■ Activity
Which lines in the listing below contain the word "heading"? Copy each one.

Top of Provided records

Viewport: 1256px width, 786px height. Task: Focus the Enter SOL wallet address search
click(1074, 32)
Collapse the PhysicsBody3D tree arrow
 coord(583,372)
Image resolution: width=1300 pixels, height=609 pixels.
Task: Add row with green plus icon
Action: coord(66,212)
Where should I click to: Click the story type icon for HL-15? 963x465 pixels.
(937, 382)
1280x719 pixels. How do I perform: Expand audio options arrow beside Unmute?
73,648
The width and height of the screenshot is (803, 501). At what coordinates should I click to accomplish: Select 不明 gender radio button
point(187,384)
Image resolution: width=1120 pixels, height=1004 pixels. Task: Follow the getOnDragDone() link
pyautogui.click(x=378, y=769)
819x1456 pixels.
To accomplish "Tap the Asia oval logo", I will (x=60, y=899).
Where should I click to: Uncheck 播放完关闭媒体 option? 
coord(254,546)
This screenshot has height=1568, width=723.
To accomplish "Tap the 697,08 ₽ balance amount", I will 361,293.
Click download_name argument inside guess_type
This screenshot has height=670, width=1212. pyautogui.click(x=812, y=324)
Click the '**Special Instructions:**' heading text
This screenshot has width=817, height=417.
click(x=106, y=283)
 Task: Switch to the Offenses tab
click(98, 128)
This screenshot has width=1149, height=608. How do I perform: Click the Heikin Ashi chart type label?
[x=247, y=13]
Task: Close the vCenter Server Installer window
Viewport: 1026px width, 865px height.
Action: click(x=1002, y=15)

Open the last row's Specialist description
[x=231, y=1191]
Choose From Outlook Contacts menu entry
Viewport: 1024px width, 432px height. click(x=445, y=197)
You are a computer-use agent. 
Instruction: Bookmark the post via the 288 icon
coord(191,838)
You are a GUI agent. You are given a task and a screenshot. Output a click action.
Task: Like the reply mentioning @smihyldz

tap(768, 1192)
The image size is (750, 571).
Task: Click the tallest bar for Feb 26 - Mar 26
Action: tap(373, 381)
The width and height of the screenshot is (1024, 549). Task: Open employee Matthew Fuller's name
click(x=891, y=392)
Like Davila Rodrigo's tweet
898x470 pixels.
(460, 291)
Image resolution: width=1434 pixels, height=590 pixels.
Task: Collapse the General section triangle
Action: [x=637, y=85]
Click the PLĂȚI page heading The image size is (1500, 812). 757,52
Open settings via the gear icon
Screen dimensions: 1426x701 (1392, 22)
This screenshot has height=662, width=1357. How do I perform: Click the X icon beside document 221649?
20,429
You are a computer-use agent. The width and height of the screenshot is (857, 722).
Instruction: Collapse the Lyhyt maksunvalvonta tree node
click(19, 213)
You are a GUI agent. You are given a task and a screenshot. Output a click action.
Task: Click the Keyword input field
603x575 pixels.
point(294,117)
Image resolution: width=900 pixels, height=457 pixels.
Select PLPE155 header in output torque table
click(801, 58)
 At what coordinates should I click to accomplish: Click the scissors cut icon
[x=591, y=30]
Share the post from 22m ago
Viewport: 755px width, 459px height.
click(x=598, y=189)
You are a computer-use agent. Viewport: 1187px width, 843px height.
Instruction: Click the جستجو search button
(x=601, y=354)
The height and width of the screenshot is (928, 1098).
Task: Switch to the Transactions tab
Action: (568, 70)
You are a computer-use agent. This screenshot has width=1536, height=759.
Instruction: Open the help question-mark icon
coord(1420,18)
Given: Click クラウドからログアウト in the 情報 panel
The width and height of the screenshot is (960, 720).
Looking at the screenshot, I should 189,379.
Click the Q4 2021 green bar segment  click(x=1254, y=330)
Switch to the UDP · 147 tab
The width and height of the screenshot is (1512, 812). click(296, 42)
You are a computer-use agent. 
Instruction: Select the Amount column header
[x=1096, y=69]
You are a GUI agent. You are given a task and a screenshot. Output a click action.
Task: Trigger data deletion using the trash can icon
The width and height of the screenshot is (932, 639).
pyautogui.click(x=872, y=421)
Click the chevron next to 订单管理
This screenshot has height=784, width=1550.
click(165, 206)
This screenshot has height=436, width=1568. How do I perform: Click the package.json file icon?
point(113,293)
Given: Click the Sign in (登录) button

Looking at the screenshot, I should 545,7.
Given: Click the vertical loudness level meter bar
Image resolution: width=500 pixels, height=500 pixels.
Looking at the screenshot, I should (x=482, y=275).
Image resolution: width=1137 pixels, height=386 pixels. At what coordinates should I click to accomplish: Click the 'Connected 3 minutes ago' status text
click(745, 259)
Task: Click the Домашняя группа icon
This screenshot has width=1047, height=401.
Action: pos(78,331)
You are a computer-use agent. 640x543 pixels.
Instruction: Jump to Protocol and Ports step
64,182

Bottom of Provided records

■ Response to this exercise
Click the '**Special Instructions:**' heading text
Click the PLĂȚI page heading The image size is (1500, 812). 757,52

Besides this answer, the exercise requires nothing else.